# HVAC guy



## theJcK (Aug 7, 2013)

wouldnt T250.122 apply here?.. 

http://ecmweb.com/mag/706ecmCBtable1.jpg


----------



## wildleg (Apr 12, 2009)

why do you care what the hvac guy does ? let him deal with the inspector if he wired it - just do your end right. 

250.102 allows a bonding jumper outside raceway, except has to be "run with raceway". however, this section is not directly pointed to by section VI, so I'm unclear as to whether it actually applies or not ?



> (2) Outside a Raceway or an Enclosure. If installed on
> the outside, the length of the bonding jumper or conductor
> or equipment bonding jumper shall not exceed 1.8 m (6 ft)
> and shall be routed with the raceway or enclosure.
> ...


----------



## Spark Master (Jul 3, 2012)

I can't find reference if NEC allows a bare ground wire inside sealtite.

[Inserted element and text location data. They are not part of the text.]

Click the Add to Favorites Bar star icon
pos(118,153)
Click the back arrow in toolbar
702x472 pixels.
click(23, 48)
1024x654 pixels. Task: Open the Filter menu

I'm thinking it's not allowed. Anyone have a reference off hand ??

Thank you !!


----------



## wildleg (Apr 12, 2009)

read 250.118


----------



## Spark Master (Jul 3, 2012)

wildleg said:


> read 250.118


 I have a reading comprehension problem with things like code books, and all the fancy wording.

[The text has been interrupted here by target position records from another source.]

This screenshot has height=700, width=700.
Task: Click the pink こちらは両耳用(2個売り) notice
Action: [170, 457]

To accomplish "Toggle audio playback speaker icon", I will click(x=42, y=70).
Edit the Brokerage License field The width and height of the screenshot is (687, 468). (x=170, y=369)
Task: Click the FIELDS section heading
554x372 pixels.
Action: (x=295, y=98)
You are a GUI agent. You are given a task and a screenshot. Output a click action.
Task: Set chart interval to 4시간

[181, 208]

I like to read hand books, rather than grounded conductor, ungrounded conductor, etc, etc.


----------



## pete87 (Oct 22, 2012)

Spark Master said:


> I'm arguing with an HVAC guy. The unit is supplied with #6 wire, and he's running a 14 gauge ground wire. A bare ground wire, and not even THHN.
> 
> And next problem, the ground wire is not even in the same conduit as the 3 phases. He ran it inside the unit, out the bottom.
> 
> Is there a quick reference guide? I don't have my .PDF code book with me.

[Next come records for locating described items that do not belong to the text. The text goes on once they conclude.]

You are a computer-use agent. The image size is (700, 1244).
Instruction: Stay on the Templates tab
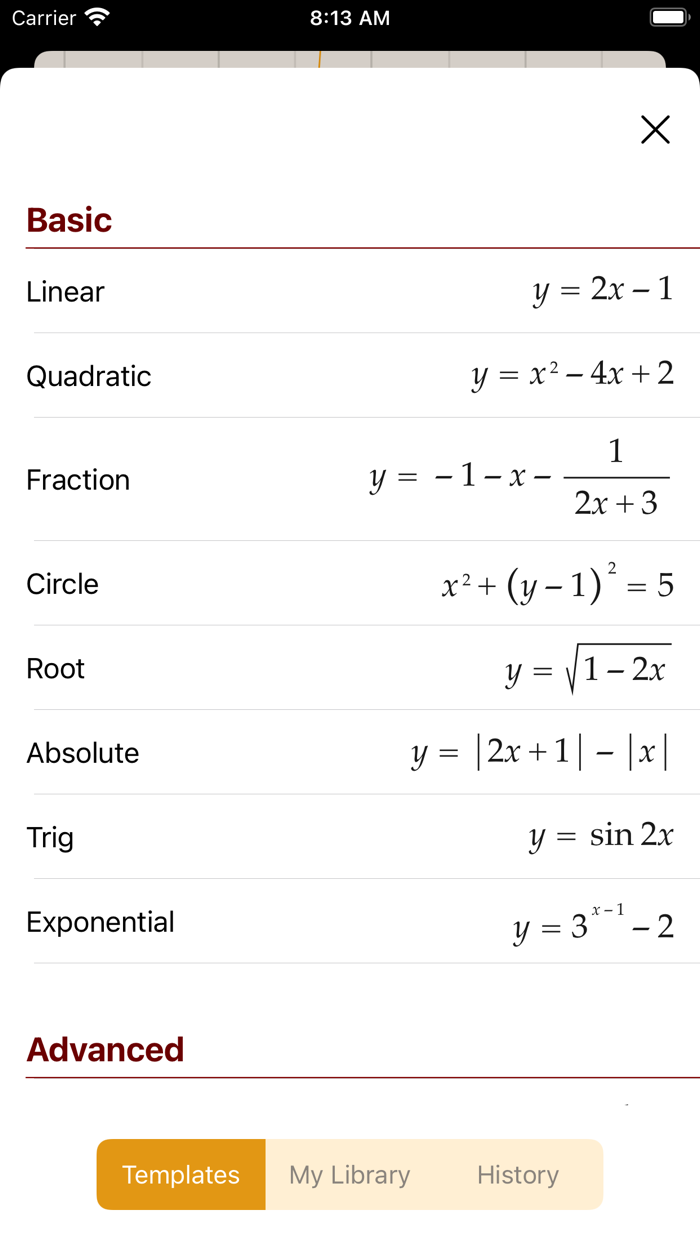point(180,1174)
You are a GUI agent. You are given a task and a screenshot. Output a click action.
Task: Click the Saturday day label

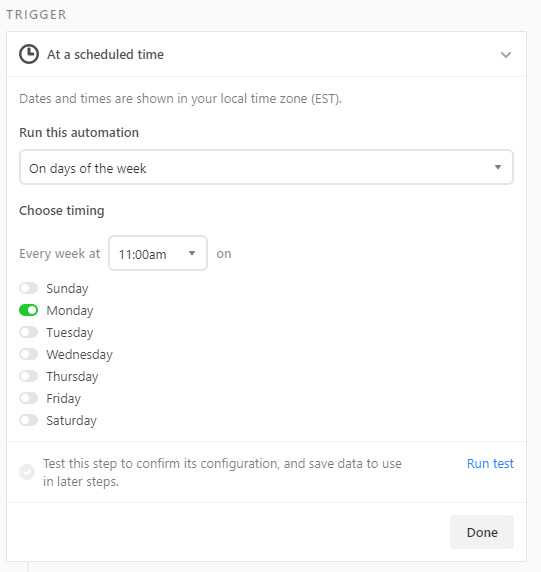pos(72,420)
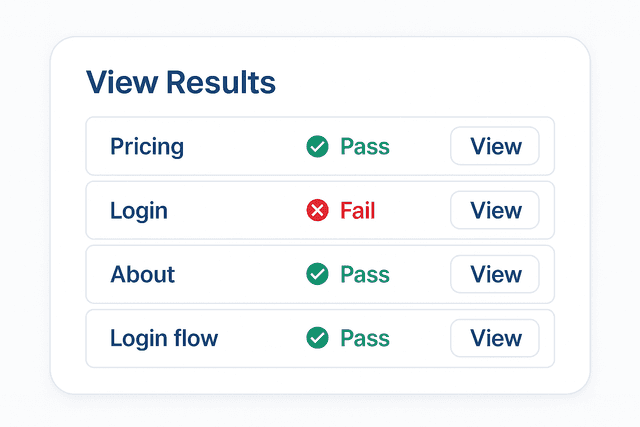The image size is (640, 427).
Task: Click the View Results heading
Action: coord(181,83)
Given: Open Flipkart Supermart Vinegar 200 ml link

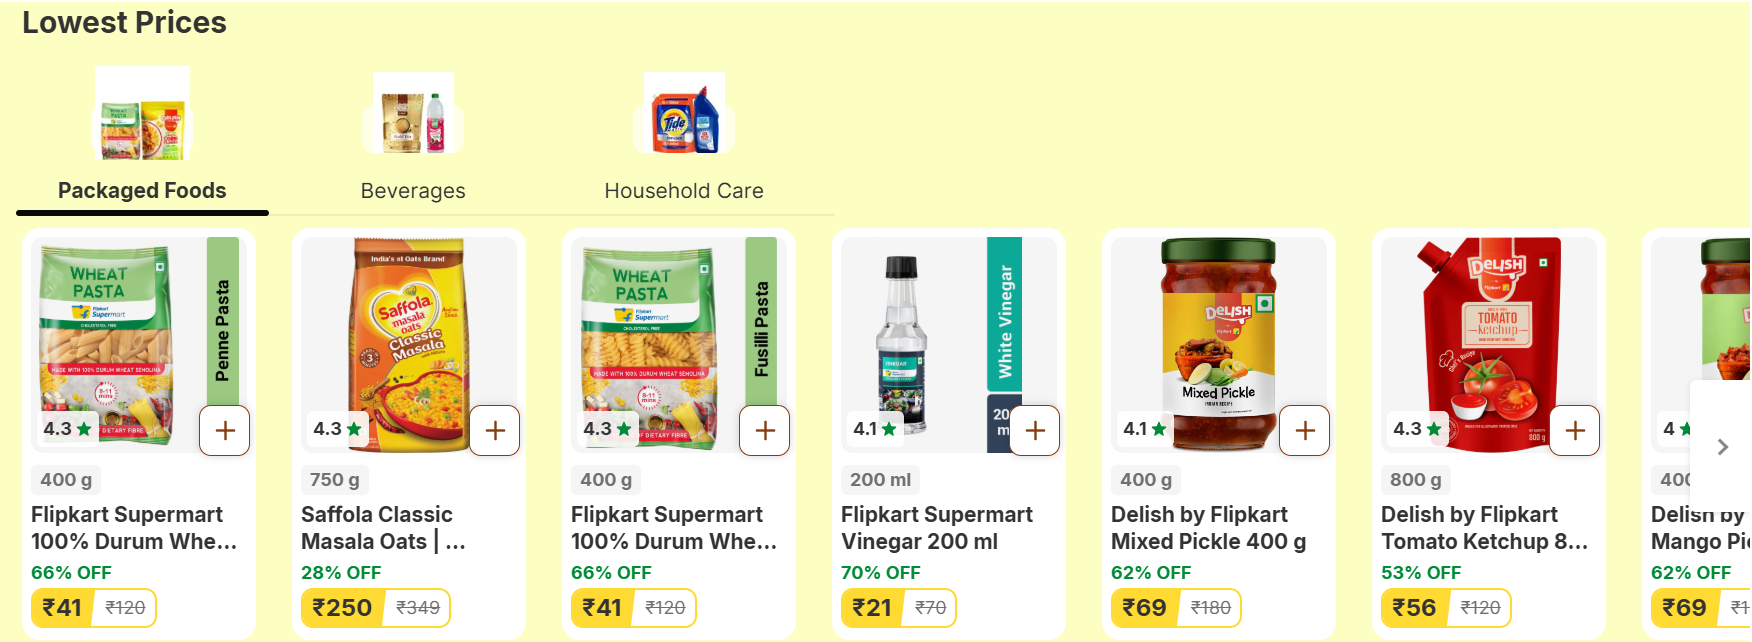Looking at the screenshot, I should [x=936, y=528].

Running the Ground Wire (EGC) outside the conduit may not be a problem ,
using a #14awg might be the problem .



Pete


----------



## Spark Master (Jul 3, 2012)

Now we are down to 1 problem. I persuaded them to change the gnd to 10ga. But it was too much work for them to run it inside the conduit. It is no where near the conduit. It runs through the machine.


----------



## wildleg (Apr 12, 2009)

Spark Master said:


> I have a reading comprehension problem with things like code books, and all the fancy wording.
> 
> I like to read hand books, rather than grounded conductor, ungrounded conductor, etc, etc.


good luck with that


----------



## FlyingSparks (Dec 10, 2012)

Spark Master said:


> I have a reading comprehension problem with things like code books, and all the fancy wording.
> 
> I like to read hand books, rather than grounded conductor, ungrounded conductor, etc, etc.


Grounded conductor - neutral
Ungrounded conductor - hot


----------



## micromind (Aug 11, 2007)

FlyingSparks said:


> Grounded conductor - neutral
> Ungrounded conductor - hot


Grounding conductor = ground wire.


----------